Exercise instructions
Rewrite all the records below, substituting "interface agent" for every "GUI agent" and leaving everything else unchanged.

**** Information given

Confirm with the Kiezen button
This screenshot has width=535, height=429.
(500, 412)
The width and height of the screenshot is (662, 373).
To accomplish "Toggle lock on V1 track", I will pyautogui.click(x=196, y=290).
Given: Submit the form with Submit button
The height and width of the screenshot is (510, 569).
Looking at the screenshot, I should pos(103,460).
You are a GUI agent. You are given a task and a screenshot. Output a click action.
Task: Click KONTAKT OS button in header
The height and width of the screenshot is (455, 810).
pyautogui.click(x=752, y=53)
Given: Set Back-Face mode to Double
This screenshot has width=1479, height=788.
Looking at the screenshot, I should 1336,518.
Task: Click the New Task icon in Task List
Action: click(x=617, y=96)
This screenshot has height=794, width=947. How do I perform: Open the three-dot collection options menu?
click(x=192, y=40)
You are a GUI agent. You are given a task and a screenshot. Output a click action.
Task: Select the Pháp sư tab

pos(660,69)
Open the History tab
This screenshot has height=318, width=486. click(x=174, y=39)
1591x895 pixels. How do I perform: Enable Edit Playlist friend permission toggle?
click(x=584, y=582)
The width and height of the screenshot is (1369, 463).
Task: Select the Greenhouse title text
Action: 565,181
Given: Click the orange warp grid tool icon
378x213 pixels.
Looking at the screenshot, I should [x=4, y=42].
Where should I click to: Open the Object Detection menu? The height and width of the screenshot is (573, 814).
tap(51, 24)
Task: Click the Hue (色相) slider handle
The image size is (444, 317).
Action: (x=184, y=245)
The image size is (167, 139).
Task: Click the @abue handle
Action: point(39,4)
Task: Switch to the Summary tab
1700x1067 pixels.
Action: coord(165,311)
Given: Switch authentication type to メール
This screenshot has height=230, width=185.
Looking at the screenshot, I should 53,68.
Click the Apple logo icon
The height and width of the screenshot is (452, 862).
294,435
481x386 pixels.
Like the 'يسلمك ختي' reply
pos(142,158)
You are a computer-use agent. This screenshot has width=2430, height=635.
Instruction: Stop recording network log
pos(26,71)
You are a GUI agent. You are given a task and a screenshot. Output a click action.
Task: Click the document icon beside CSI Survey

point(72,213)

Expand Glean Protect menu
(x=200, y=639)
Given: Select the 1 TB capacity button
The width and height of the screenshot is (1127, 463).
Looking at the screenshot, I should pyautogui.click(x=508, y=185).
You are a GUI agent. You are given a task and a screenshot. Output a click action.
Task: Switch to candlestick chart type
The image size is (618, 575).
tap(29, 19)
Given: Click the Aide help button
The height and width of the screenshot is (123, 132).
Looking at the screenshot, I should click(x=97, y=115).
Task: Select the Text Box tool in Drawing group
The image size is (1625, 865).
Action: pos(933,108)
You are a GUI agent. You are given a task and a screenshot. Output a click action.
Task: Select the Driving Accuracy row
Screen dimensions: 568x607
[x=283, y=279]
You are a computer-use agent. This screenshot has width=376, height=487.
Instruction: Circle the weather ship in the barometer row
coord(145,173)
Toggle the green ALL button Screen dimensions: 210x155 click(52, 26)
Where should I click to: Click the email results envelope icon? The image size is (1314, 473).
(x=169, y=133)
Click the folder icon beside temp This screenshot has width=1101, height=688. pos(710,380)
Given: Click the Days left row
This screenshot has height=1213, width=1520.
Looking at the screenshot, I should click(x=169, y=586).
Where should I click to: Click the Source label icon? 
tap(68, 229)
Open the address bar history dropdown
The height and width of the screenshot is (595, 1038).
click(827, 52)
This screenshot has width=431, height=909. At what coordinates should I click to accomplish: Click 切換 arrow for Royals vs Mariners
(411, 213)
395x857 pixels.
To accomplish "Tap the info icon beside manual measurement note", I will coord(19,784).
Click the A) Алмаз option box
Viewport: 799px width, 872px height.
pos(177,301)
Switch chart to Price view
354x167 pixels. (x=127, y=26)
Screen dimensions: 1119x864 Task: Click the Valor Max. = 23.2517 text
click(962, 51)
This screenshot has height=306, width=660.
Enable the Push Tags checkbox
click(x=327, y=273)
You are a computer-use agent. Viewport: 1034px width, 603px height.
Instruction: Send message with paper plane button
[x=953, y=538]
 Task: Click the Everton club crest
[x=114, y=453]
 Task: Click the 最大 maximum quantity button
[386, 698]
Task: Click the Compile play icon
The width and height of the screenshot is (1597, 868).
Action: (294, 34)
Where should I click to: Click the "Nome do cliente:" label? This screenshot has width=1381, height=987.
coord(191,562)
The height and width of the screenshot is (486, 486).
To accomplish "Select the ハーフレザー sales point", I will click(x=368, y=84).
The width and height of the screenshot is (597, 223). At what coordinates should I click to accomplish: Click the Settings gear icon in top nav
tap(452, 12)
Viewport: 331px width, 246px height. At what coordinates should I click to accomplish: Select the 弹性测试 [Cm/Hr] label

********

Answer for the task
Confirm with the Kiezen button
This screenshot has width=535, height=429.
(500, 412)
The width and height of the screenshot is (662, 373).
To accomplish "Toggle lock on V1 track", I will pyautogui.click(x=196, y=290).
Given: Submit the form with Submit button
The height and width of the screenshot is (510, 569).
Looking at the screenshot, I should pos(103,460).
You are a interface agent. You are given a task and a screenshot. Output a click action.
Task: Click KONTAKT OS button in header
The height and width of the screenshot is (455, 810).
pyautogui.click(x=752, y=53)
Given: Set Back-Face mode to Double
This screenshot has width=1479, height=788.
Looking at the screenshot, I should 1336,518.
Task: Click the New Task icon in Task List
Action: click(x=617, y=96)
This screenshot has height=794, width=947. How do I perform: Open the three-dot collection options menu?
click(x=192, y=40)
You are a interface agent. You are given a task and a screenshot. Output a click action.
Task: Select the Pháp sư tab

pos(660,69)
Open the History tab
This screenshot has height=318, width=486. click(x=174, y=39)
1591x895 pixels. How do I perform: Enable Edit Playlist friend permission toggle?
click(x=584, y=582)
The width and height of the screenshot is (1369, 463).
Task: Select the Greenhouse title text
Action: 565,181
Given: Click the orange warp grid tool icon
378x213 pixels.
Looking at the screenshot, I should [x=4, y=42].
Where should I click to: Open the Object Detection menu? The height and width of the screenshot is (573, 814).
tap(51, 24)
Task: Click the Hue (色相) slider handle
The image size is (444, 317).
Action: (x=184, y=245)
The image size is (167, 139).
Task: Click the @abue handle
Action: point(39,4)
Task: Switch to the Summary tab
1700x1067 pixels.
Action: coord(165,311)
Given: Switch authentication type to メール
This screenshot has height=230, width=185.
Looking at the screenshot, I should 53,68.
Click the Apple logo icon
The height and width of the screenshot is (452, 862).
294,435
481x386 pixels.
Like the 'يسلمك ختي' reply
pos(142,158)
You are a computer-use agent. This screenshot has width=2430, height=635.
Instruction: Stop recording network log
pos(26,71)
You are a interface agent. You are given a task and a screenshot. Output a click action.
Task: Click the document icon beside CSI Survey

point(72,213)

Expand Glean Protect menu
(x=200, y=639)
Given: Select the 1 TB capacity button
The width and height of the screenshot is (1127, 463).
Looking at the screenshot, I should pyautogui.click(x=508, y=185).
You are a interface agent. You are given a task and a screenshot. Output a click action.
Task: Switch to candlestick chart type
The image size is (618, 575).
tap(29, 19)
Given: Click the Aide help button
The height and width of the screenshot is (123, 132).
Looking at the screenshot, I should click(x=97, y=115).
Task: Select the Text Box tool in Drawing group
The image size is (1625, 865).
Action: pos(933,108)
You are a interface agent. You are given a task and a screenshot. Output a click action.
Task: Select the Driving Accuracy row
Screen dimensions: 568x607
[x=283, y=279]
You are a computer-use agent. This screenshot has width=376, height=487.
Instruction: Circle the weather ship in the barometer row
coord(145,173)
Toggle the green ALL button Screen dimensions: 210x155 click(52, 26)
Where should I click to: Click the email results envelope icon? The image size is (1314, 473).
(x=169, y=133)
Click the folder icon beside temp This screenshot has width=1101, height=688. pos(710,380)
Given: Click the Days left row
This screenshot has height=1213, width=1520.
Looking at the screenshot, I should click(x=169, y=586).
Where should I click to: Click the Source label icon? 
tap(68, 229)
Open the address bar history dropdown
The height and width of the screenshot is (595, 1038).
click(827, 52)
This screenshot has width=431, height=909. At what coordinates should I click to accomplish: Click 切換 arrow for Royals vs Mariners
(411, 213)
395x857 pixels.
To accomplish "Tap the info icon beside manual measurement note", I will coord(19,784).
Click the A) Алмаз option box
Viewport: 799px width, 872px height.
pos(177,301)
Switch chart to Price view
354x167 pixels. (x=127, y=26)
Screen dimensions: 1119x864 Task: Click the Valor Max. = 23.2517 text
click(962, 51)
This screenshot has height=306, width=660.
Enable the Push Tags checkbox
click(x=327, y=273)
You are a computer-use agent. Viewport: 1034px width, 603px height.
Instruction: Send message with paper plane button
[x=953, y=538]
 Task: Click the Everton club crest
[x=114, y=453]
 Task: Click the 最大 maximum quantity button
[386, 698]
Task: Click the Compile play icon
The width and height of the screenshot is (1597, 868).
Action: (294, 34)
Where should I click to: Click the "Nome do cliente:" label? This screenshot has width=1381, height=987.
coord(191,562)
The height and width of the screenshot is (486, 486).
To accomplish "Select the ハーフレザー sales point", I will click(x=368, y=84).
The width and height of the screenshot is (597, 223). At what coordinates should I click to accomplish: Click the Settings gear icon in top nav
tap(452, 12)
Viewport: 331px width, 246px height. At what coordinates should I click to accomplish: Select the 弹性测试 [Cm/Hr] label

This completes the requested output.